══ Source material ══

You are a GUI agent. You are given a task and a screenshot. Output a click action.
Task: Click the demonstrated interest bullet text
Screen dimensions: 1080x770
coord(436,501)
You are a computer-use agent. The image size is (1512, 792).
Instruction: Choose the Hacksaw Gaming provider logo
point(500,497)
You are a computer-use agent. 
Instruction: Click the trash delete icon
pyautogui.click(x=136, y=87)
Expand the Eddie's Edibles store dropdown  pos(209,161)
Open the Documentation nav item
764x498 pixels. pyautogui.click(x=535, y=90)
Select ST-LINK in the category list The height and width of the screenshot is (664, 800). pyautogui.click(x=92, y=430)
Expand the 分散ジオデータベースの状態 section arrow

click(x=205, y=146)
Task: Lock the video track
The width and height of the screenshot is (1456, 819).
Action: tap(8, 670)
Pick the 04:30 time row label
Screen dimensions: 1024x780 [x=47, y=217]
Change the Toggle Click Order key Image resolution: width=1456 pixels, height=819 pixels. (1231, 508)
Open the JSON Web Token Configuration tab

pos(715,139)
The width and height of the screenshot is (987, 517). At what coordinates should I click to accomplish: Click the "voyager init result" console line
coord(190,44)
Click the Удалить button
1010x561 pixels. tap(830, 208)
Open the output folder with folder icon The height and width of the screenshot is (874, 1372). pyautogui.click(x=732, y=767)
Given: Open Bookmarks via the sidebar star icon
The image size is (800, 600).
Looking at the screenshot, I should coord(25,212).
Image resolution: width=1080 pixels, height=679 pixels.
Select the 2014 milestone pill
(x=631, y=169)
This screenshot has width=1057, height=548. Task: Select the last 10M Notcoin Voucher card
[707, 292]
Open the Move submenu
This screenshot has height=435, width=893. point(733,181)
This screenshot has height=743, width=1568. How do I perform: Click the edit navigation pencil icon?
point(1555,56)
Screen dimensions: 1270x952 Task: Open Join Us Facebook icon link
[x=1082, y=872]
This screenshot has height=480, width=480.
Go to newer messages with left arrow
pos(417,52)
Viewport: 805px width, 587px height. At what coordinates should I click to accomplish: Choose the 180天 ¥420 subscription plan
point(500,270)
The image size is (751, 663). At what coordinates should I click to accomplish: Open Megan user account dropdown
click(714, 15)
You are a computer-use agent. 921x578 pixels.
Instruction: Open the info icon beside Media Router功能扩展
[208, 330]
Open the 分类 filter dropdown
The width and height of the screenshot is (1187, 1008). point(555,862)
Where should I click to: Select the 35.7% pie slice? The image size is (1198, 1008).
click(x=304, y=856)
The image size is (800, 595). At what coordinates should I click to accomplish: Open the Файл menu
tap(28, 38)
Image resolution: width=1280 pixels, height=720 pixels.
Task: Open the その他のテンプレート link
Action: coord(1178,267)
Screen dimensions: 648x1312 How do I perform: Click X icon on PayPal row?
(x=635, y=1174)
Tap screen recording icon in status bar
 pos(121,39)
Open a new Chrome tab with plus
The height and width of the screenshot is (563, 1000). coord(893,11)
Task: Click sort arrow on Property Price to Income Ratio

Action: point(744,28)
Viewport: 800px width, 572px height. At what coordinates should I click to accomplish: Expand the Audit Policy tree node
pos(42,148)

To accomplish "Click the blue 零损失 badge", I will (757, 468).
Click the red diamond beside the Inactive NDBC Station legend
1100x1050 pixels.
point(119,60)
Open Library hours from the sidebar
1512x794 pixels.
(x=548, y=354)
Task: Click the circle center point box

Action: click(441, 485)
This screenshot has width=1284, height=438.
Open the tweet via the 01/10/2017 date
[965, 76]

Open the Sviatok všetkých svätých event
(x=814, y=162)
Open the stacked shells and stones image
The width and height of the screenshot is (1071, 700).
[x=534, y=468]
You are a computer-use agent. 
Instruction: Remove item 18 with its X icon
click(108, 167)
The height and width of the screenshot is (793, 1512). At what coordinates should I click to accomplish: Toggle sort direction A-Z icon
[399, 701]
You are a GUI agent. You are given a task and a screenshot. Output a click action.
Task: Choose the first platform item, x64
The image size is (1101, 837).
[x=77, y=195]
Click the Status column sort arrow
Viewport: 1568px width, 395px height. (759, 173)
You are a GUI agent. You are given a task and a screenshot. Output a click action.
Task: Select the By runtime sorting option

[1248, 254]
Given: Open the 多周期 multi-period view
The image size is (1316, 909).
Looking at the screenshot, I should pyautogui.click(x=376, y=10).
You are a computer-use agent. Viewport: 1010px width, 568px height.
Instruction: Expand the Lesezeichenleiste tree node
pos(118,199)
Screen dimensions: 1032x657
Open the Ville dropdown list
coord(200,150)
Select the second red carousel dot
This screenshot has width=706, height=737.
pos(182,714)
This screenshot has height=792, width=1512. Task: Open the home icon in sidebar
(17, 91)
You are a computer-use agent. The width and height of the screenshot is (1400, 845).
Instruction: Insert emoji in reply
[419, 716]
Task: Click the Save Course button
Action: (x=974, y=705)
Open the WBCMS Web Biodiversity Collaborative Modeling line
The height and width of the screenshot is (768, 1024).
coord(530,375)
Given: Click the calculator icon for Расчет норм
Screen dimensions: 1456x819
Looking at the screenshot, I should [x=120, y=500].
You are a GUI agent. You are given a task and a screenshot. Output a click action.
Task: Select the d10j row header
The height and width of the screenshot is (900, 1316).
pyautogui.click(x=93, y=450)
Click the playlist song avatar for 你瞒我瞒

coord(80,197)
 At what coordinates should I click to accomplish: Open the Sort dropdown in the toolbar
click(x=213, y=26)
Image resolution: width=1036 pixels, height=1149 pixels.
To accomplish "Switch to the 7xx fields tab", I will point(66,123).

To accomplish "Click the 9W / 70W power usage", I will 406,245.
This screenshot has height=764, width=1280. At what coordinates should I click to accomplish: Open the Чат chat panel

═══

* [Directions]: Arrange the lines of the data above as a numbered list, from the line containing "Open the output" through the line containing "point(500,270)", inclusive, and leave out any blank lines.

* [Solution for this exercise]:
1. Open the output folder with folder icon The height and width of the screenshot is (874, 1372). pyautogui.click(x=732, y=767)
2. Given: Open Bookmarks via the sidebar star icon
3. The image size is (800, 600).
4. Looking at the screenshot, I should coord(25,212).
5. Image resolution: width=1080 pixels, height=679 pixels.
6. Select the 2014 milestone pill
7. (x=631, y=169)
8. This screenshot has width=1057, height=548. Task: Select the last 10M Notcoin Voucher card
9. [707, 292]
10. Open the Move submenu
11. This screenshot has height=435, width=893. point(733,181)
12. This screenshot has height=743, width=1568. How do I perform: Click the edit navigation pencil icon?
13. point(1555,56)
14. Screen dimensions: 1270x952 Task: Open Join Us Facebook icon link
15. [x=1082, y=872]
16. This screenshot has height=480, width=480.
17. Go to newer messages with left arrow
18. pos(417,52)
19. Viewport: 805px width, 587px height. At what coordinates should I click to accomplish: Choose the 180天 ¥420 subscription plan
20. point(500,270)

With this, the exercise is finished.